Game two was more one sided, if anything, but apart from first blood, it actually started well for Roccat. The opening kill went the way of the First Blood King’s Lee Sin but he traded it back by walking back into top lane tower range, post-kill. It flipped truly in H2K’s favour during a fight over the Infernal Drake. Roccat secured the buff and H2k grabbed a hat trick of kills to open up the first sizeable gold lead. The game was certainly bloody, however, as the teams combined to break the record for most kills in the opening 15 minutes this split. Most of them were H2K’s, though, and by the time the Baron spawned there was an 8k gold lead in their favour. Indeed, the teams set another record soon afterwards: fastest game of the split.

Earlier in the day, Ninjas in Pyjamas, still searching their first win of the season, took on a Vitality team which has also struggled. It looked like business as usual for NiP when they lost game one, going down 4-0 in turrets early on and never managing to recover. NiP kept the kills and the gold close for a while, but one team fight led to a Baron and a 1-0 deficit.

But in game two, NiP battled back and were able to force a deciding game three. They picked up first blood for Nagne’s Leblanc and made good use of two teleports and Shen ult throughout the game. Vitality actually had the tower advantage for quite a while but five kills to one kept NiP ahead overall. Small advantages gave NiP the vision they needed to take an uncontested Baron. It took them a while, including a second Baron buff, but NiP did eventually even up the series.

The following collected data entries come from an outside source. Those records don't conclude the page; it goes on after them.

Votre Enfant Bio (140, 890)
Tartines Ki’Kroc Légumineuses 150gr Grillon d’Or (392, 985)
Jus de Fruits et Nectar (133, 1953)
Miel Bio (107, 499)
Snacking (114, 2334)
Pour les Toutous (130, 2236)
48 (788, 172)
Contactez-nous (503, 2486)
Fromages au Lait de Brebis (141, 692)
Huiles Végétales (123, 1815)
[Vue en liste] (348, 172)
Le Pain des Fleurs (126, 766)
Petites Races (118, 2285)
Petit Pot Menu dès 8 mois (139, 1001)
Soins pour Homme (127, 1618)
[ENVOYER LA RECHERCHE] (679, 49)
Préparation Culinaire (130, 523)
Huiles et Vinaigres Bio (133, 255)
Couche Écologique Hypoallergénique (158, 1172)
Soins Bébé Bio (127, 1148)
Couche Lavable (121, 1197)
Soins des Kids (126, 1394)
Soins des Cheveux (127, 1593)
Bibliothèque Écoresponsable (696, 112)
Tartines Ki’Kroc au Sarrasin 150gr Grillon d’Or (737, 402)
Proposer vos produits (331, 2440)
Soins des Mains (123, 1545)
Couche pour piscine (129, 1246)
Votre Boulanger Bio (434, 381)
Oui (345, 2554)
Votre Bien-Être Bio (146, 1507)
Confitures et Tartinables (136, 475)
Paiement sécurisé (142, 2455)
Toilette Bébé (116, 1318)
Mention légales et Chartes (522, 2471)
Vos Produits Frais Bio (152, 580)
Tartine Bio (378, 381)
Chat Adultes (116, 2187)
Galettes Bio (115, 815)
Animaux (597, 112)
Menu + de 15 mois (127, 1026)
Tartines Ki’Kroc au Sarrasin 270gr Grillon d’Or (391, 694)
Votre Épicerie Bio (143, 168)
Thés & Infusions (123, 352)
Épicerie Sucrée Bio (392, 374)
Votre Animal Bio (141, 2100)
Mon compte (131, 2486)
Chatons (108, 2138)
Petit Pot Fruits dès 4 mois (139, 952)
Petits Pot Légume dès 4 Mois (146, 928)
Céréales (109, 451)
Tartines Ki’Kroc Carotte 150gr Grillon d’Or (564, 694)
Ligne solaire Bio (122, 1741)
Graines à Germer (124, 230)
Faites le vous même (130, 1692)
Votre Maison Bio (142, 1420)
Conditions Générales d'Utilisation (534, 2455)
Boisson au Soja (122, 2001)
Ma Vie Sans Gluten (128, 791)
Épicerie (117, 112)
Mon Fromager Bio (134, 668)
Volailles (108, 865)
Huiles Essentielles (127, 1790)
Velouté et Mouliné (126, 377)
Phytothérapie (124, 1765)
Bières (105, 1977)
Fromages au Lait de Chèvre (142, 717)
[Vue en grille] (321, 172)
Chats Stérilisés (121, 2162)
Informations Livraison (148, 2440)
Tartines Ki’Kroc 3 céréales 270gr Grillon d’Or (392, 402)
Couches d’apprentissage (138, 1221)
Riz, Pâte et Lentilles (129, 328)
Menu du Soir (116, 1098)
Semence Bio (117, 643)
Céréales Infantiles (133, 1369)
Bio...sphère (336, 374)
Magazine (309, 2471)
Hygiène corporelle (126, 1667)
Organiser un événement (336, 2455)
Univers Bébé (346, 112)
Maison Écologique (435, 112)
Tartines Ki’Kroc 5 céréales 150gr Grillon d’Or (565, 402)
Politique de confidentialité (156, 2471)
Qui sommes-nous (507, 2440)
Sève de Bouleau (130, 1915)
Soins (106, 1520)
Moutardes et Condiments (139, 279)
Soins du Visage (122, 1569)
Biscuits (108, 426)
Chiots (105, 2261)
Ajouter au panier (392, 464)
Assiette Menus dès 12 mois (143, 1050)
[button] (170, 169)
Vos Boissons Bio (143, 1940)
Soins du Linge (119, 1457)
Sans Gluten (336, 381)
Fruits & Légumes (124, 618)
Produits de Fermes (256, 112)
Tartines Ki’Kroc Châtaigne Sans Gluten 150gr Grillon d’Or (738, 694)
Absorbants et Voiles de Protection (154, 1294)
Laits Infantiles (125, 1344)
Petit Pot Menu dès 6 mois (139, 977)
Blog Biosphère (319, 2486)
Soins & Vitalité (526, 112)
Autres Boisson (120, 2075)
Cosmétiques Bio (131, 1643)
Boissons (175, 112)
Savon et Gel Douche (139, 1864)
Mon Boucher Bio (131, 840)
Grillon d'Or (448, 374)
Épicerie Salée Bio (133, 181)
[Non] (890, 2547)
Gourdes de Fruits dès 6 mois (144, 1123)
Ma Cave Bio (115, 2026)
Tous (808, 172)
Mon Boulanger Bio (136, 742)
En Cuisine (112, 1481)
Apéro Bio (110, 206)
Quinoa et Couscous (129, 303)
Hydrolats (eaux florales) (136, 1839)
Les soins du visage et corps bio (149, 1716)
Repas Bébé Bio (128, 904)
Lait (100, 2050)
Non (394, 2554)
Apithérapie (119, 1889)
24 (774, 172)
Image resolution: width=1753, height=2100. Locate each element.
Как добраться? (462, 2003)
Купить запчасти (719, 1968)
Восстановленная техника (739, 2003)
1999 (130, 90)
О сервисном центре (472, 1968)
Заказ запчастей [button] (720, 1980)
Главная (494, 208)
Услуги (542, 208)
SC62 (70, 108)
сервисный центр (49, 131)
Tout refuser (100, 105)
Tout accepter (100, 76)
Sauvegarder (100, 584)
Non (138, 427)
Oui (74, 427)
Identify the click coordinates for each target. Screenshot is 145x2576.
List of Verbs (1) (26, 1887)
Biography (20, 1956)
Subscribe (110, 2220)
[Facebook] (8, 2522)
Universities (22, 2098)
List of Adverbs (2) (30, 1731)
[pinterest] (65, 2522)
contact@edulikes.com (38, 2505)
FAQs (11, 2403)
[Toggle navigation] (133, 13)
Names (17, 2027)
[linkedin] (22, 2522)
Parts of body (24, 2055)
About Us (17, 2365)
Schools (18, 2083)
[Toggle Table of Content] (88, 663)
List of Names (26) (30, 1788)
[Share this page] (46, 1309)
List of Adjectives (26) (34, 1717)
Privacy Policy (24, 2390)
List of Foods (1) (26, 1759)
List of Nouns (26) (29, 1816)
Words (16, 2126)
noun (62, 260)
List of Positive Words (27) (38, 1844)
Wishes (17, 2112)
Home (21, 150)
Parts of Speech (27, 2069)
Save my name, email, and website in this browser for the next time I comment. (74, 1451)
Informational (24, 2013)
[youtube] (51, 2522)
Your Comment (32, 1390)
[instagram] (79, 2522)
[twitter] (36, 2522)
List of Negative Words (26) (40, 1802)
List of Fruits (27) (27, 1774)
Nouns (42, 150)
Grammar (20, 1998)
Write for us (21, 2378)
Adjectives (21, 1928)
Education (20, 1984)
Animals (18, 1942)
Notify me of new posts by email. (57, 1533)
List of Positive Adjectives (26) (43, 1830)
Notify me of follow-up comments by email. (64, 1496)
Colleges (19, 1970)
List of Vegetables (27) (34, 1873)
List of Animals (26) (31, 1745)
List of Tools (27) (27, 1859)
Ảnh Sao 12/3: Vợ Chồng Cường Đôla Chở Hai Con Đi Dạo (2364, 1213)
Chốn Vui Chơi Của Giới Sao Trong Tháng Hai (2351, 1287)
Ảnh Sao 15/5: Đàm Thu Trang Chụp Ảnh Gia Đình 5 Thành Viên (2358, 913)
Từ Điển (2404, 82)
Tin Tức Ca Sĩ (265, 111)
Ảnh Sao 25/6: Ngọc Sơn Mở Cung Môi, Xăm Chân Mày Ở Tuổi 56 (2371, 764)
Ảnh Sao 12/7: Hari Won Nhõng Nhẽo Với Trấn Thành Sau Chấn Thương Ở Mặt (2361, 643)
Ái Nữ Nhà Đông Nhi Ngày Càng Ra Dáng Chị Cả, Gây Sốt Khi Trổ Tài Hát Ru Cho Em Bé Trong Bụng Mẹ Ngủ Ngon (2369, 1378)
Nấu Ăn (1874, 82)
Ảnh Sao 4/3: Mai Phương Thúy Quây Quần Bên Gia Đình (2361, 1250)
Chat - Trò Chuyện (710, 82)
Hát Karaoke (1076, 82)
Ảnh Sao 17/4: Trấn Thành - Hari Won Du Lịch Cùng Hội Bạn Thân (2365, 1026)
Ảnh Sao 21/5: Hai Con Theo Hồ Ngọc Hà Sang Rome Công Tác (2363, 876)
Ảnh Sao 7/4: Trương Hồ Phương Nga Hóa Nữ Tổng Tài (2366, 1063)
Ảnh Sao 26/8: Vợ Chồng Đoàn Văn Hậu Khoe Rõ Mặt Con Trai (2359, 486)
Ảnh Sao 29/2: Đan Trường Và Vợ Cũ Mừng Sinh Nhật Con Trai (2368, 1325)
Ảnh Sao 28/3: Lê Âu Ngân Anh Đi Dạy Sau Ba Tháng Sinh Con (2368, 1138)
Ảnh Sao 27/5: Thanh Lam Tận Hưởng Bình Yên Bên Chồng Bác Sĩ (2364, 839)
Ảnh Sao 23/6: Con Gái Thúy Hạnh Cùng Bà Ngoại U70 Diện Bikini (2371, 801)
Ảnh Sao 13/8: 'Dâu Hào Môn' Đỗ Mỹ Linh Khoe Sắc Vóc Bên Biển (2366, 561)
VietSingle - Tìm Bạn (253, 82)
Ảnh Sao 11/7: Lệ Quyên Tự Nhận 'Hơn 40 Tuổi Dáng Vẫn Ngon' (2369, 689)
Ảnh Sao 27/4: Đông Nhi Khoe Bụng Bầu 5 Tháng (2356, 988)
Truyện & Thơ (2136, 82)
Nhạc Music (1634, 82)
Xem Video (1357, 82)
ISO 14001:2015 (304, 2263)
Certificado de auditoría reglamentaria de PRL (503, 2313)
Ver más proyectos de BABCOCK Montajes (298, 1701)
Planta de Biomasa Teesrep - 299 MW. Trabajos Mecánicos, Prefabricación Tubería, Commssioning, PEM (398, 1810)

That was as good as it would get, however, as Vitality dominated the beginning of the final game. They picked up five unanswered kills and three turrets in the opening 20 minutes, resulting in a vast 6.5k gold lead. A delayed ace five minutes later gave Vitality a free Baron and the game looked over. Indeed it was, within a minute of picking up the buff they picked up the series win.